そんな時、千葉県富津市にある那部さんという方が経営するNPO法人AlonAlonのことを知りました。AlonAlonでは、障がい者が栽培するコチョウランを販売する事業を行っていました。障がい者一人一人の特性やニーズに合わせたケアをしつつ、一人当たりの収入倍増、具体的には100,000円を目指すという活動をされていました。AlonAlonのコンセプトに共感した私はさっそく妹と見学に行き、整った施設と行き届いたケアを目の当たりにして感動しました。妹も気に入ったようで、「ここで働きたい!」と言ったのです。富津市のグループホームは満室で、妹が一人で富津で暮らすことは不可能でした。当時の住居は札幌、AlonAlonは千葉県富津市。夫と娘に相談し、千葉県への移住を決意しました。妹との同居の時といい、夫はこういう時に嫌な顔せず受け入れてくれるのが本当にありがたいです。

家族と妹で千葉県に移住し、妹はAlonAlonへの通所が始まりました。AlonAlonは就労のチャンスもあって、1年後には妹も就職することができました。会社員として給与をもらい、社会保険に加入し、税金を自分で支払えるようになりました。生き生きと働く妹を見て、「私が死んでももう大丈夫、肩の荷が下りた」と思うことができました。両親は亡くなる時までずっと妹の行く末を心配していたので、役目を果たすことが出来たな、と。いつか私が死んだら、両親は私のことを褒めてくれるといいなと思います。

千葉に移住するにあたり、自宅とは別にもう一度事務所を構えようと考えていました。

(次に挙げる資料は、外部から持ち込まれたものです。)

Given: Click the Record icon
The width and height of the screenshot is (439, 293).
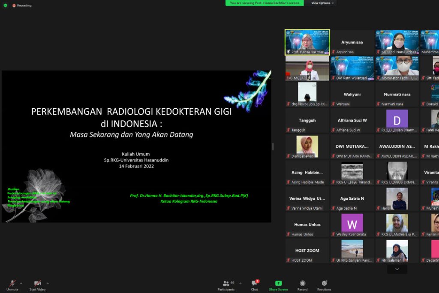Looking at the screenshot, I should point(303,284).
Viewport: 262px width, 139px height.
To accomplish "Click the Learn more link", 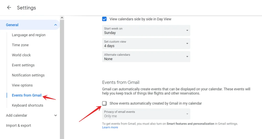I will (x=110, y=127).
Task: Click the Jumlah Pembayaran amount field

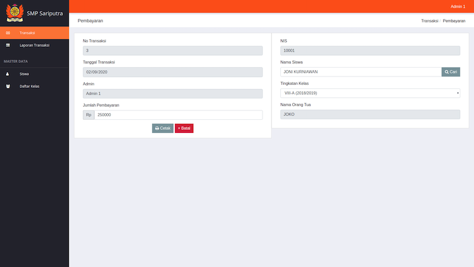Action: [178, 115]
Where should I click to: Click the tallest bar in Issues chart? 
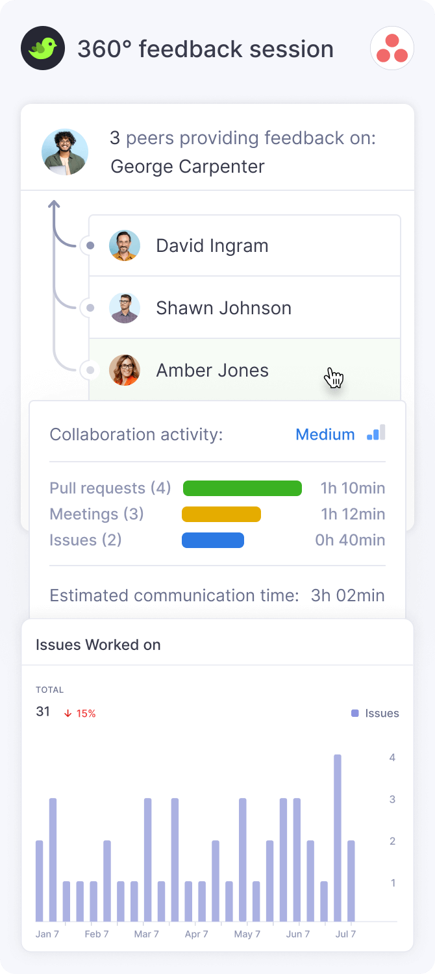[x=338, y=838]
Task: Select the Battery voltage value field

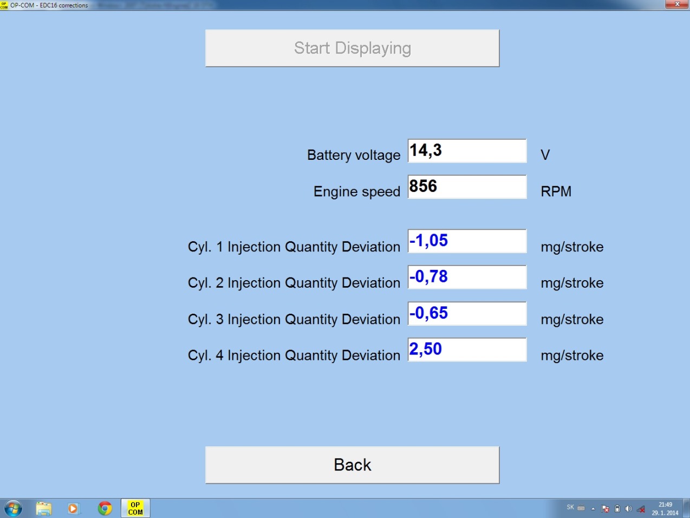Action: pos(466,151)
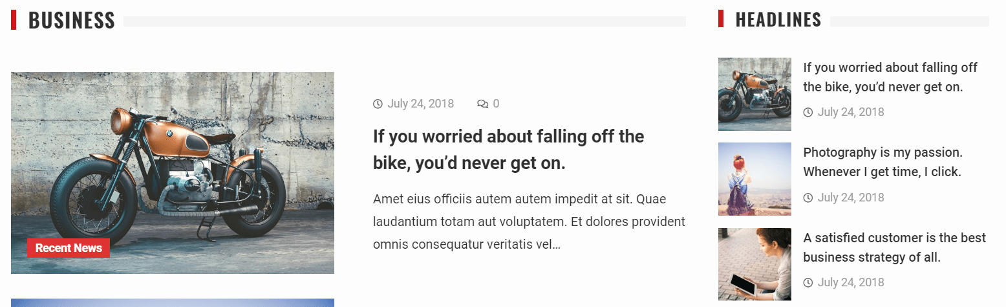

ちょうど娘が米国への留学を考えていたので、彼女の当時の住まいをそのまま引き継いで事務所にしてしまう予定だったのですが、コロナ禍で留学が取りやめとなってしまい、娘は引き続きそこに住むことになりました。なので、北千束に別途物件を借り、今はそこを事務所にしています。

現在は、仕事はかなりセーブしています。クレームコンサルタントという肩書を使うのもやめてしまいました。有難いことに、やめると宣言するとお仕事が増えたのですが。研修や講演依頼はすべてお断りさせていただき、コンサルティングはお断りしても「どうしても」と仰られたところだけ継続しています。やめてしまった理由は、Zoom研修や講演では私が提唱する「終わった後すぐにスキルが使える」状態にまでできていないのではないか、と疑問に感じたからです。また、度々変わるスケジュールに合わせなければいけないことに嫌気がさしてしまったのもあります。それならやめてしまおう、自分で決めた時間に人の役に立つことが出来る仕事にしよう、と思い切りました。

この先は、ストーリーを作って生きていきたいと考えています。ただ、ストーリーを作る対象や、どうやって事業拡大するか、などが定まらず、足踏みしています。何より、依頼があれば誰でも彼でもストーリーを作りたいわけではないんです。「即興のストーリー」の価値が分からない人には作りたくないし、ストーリーの対象となる商品に価値がなければやはり作りたくない。だからストーリー作成のご依頼をいただいても断ってしまうこともしょっちゅうです。ストーリーを作る対象を選ぶので、事業展開が難しいなと感じているところです。